AIM: Copy out the lines below word for word, keeping every character as it appears.

start SUPPLIED ENTRIES

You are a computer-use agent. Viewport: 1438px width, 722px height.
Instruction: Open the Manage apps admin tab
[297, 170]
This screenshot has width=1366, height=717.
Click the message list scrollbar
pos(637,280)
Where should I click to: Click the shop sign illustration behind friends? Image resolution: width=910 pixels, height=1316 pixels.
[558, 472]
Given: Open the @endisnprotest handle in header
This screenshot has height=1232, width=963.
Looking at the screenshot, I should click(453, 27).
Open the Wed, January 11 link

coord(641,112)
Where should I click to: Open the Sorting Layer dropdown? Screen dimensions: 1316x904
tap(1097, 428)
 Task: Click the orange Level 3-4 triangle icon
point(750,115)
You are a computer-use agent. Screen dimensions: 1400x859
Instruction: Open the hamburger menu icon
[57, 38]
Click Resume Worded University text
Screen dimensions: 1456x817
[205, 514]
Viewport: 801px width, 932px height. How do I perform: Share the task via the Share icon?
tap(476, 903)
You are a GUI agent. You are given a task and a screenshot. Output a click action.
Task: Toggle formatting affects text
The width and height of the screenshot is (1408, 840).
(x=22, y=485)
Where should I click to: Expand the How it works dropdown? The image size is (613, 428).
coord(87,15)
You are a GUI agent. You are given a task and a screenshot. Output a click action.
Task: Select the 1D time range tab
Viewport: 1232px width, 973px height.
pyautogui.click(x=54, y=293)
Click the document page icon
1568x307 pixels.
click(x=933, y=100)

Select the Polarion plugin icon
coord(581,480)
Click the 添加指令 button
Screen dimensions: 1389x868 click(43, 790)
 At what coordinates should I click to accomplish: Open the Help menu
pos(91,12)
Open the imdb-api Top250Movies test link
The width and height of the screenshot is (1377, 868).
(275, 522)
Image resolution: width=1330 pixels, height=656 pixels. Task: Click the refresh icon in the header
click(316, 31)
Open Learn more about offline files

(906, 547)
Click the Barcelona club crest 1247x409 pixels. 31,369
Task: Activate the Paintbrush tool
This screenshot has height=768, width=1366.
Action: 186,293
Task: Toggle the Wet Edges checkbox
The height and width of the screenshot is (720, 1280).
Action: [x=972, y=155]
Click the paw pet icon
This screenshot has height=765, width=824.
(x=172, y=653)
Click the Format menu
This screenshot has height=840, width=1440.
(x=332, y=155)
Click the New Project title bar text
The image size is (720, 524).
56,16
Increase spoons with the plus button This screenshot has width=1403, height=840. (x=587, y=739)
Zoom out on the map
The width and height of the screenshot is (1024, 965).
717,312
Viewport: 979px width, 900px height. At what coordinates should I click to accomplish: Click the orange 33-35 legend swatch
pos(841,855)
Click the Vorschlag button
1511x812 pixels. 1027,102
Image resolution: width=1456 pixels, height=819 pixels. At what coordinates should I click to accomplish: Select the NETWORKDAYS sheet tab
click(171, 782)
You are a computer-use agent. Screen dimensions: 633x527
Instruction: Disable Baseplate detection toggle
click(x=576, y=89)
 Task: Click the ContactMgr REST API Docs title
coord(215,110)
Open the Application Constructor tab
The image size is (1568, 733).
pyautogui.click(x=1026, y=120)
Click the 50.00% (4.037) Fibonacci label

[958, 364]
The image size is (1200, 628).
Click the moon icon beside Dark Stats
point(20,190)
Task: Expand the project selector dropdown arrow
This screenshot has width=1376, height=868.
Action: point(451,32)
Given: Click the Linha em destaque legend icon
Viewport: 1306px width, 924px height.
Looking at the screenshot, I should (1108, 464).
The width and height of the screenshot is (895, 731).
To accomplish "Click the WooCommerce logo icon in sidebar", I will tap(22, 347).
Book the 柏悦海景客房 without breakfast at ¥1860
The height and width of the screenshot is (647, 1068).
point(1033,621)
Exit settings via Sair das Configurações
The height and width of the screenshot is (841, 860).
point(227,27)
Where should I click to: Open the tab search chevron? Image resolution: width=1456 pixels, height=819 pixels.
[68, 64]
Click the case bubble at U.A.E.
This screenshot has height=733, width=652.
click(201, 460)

end SUPPLIED ENTRIES

COMPLETE RESPONSE:
You are a computer-use agent. Viewport: 1438px width, 722px height.
Instruction: Open the Manage apps admin tab
[297, 170]
This screenshot has width=1366, height=717.
Click the message list scrollbar
pos(637,280)
Where should I click to: Click the shop sign illustration behind friends? Image resolution: width=910 pixels, height=1316 pixels.
[558, 472]
Given: Open the @endisnprotest handle in header
This screenshot has height=1232, width=963.
Looking at the screenshot, I should click(453, 27).
Open the Wed, January 11 link

coord(641,112)
Where should I click to: Open the Sorting Layer dropdown? Screen dimensions: 1316x904
tap(1097, 428)
 Task: Click the orange Level 3-4 triangle icon
point(750,115)
You are a computer-use agent. Screen dimensions: 1400x859
Instruction: Open the hamburger menu icon
[57, 38]
Click Resume Worded University text
Screen dimensions: 1456x817
[205, 514]
Viewport: 801px width, 932px height. How do I perform: Share the task via the Share icon?
tap(476, 903)
You are a GUI agent. You are given a task and a screenshot. Output a click action.
Task: Toggle formatting affects text
The width and height of the screenshot is (1408, 840).
(x=22, y=485)
Where should I click to: Expand the How it works dropdown? The image size is (613, 428).
coord(87,15)
You are a GUI agent. You are given a task and a screenshot. Output a click action.
Task: Select the 1D time range tab
Viewport: 1232px width, 973px height.
pyautogui.click(x=54, y=293)
Click the document page icon
1568x307 pixels.
click(x=933, y=100)

Select the Polarion plugin icon
coord(581,480)
Click the 添加指令 button
Screen dimensions: 1389x868 click(43, 790)
 At what coordinates should I click to accomplish: Open the Help menu
pos(91,12)
Open the imdb-api Top250Movies test link
The width and height of the screenshot is (1377, 868).
(275, 522)
Image resolution: width=1330 pixels, height=656 pixels. Task: Click the refresh icon in the header
click(316, 31)
Open Learn more about offline files

(906, 547)
Click the Barcelona club crest 1247x409 pixels. 31,369
Task: Activate the Paintbrush tool
This screenshot has height=768, width=1366.
Action: 186,293
Task: Toggle the Wet Edges checkbox
The height and width of the screenshot is (720, 1280).
Action: [x=972, y=155]
Click the paw pet icon
This screenshot has height=765, width=824.
(x=172, y=653)
Click the Format menu
This screenshot has height=840, width=1440.
(x=332, y=155)
Click the New Project title bar text
The image size is (720, 524).
56,16
Increase spoons with the plus button This screenshot has width=1403, height=840. (x=587, y=739)
Zoom out on the map
The width and height of the screenshot is (1024, 965).
717,312
Viewport: 979px width, 900px height. At what coordinates should I click to accomplish: Click the orange 33-35 legend swatch
pos(841,855)
Click the Vorschlag button
1511x812 pixels. 1027,102
Image resolution: width=1456 pixels, height=819 pixels. At what coordinates should I click to accomplish: Select the NETWORKDAYS sheet tab
click(171, 782)
You are a computer-use agent. Screen dimensions: 633x527
Instruction: Disable Baseplate detection toggle
click(x=576, y=89)
 Task: Click the ContactMgr REST API Docs title
coord(215,110)
Open the Application Constructor tab
The image size is (1568, 733).
pyautogui.click(x=1026, y=120)
Click the 50.00% (4.037) Fibonacci label

[958, 364]
The image size is (1200, 628).
Click the moon icon beside Dark Stats
point(20,190)
Task: Expand the project selector dropdown arrow
This screenshot has width=1376, height=868.
Action: point(451,32)
Given: Click the Linha em destaque legend icon
Viewport: 1306px width, 924px height.
Looking at the screenshot, I should (1108, 464).
The width and height of the screenshot is (895, 731).
To accomplish "Click the WooCommerce logo icon in sidebar", I will tap(22, 347).
Book the 柏悦海景客房 without breakfast at ¥1860
The height and width of the screenshot is (647, 1068).
point(1033,621)
Exit settings via Sair das Configurações
The height and width of the screenshot is (841, 860).
point(227,27)
Where should I click to: Open the tab search chevron? Image resolution: width=1456 pixels, height=819 pixels.
[68, 64]
Click the case bubble at U.A.E.
This screenshot has height=733, width=652.
click(201, 460)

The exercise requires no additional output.